1. What is the butt fusion process?
“The most commonly used method for joining two pieces of pipe. To learn more, view this animation.

2. What pipe sizes will McElroy machines fuse?
Most McElroy fusion machines have a model number that will give you the pipe range of the equipment. Example: Model No.412 Machine will fuse 4” to 12” pipe sizes, Model No.1236 machine will fuse 12” to 36” pipe sizes, etc.. With a variety of McElroy machines, you can fuse from ½” CTS to 65” O.D. pipe sizes. Refer to our catalog or web site for the exact pipe sizes each machine can accommodate.

3. What is an “IPS” pipe size?
IPS stands for “Iron Pipe Size” which is a steel pipe sizing standard that has been in existence for years. For a comparison of pipe sizes consult our online reference.

4. What is a “DIPS” pipe size?
DIPS stands for “Ductile Iron Pipe Size” which is a Ductile pipe sizing standard that has been in existence for years. For a comparison of pipe sizes consult our online reference.

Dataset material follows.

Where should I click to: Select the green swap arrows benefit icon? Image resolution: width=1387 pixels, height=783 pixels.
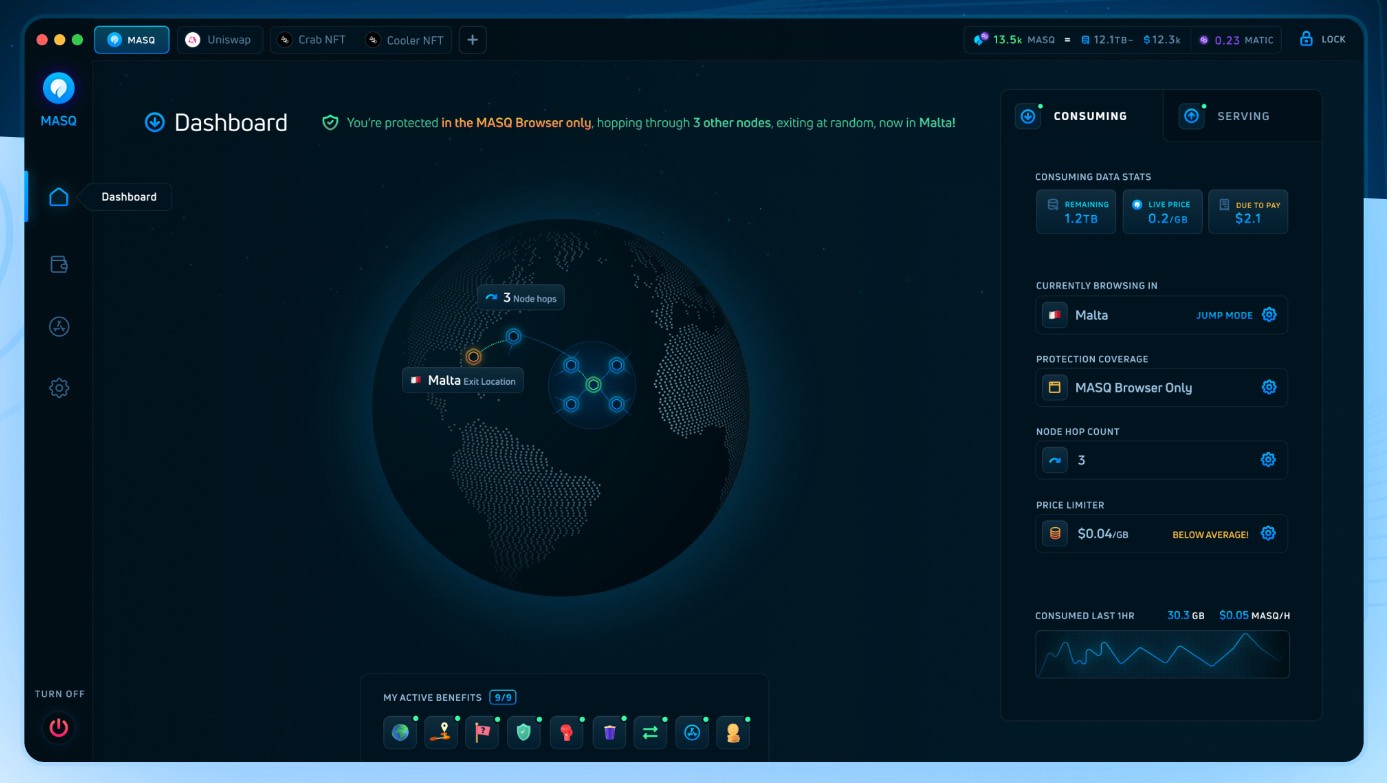pyautogui.click(x=650, y=732)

5. What is a “JIS” pipe size?
JIS stands for “Japanese Industrial Standard” which is the piping standard for Japan. For a comparison of pipe sizes consult our online reference.

6. What is “ISO” metric pipe size?
ISO metric stands for “International Standards Organization” which is the piping standard used in many parts of the world. For a comparison of pipe sizes consult our online reference.

7. What is “CTS” pipe size?
ANSWER: CTS stands for “Copper Tube Size” which is the copper tubing sizing standard in the United States. For a comparison of pipe sizes consult our online reference.

8. What does the “DR” or “SDR” number on the pipe mean?
It is the ratio of pipe diameter to wall thickness. It is calculated by dividing the specified outside diameter of the pipe by the minimum specified wall thickness. Any size pipe with a common DR is qualified to operate at the same pressure regardless of pipe OD (e.g. 2” IPS DR 11 pipe can have the same operating pressure as 12” DR 11).

9. How many people are required to operate McElroy machines?
McElroy fusion machines are designed to be operated by one person. Support equipment and personnel may be required to move the pipe and equipment to the job site.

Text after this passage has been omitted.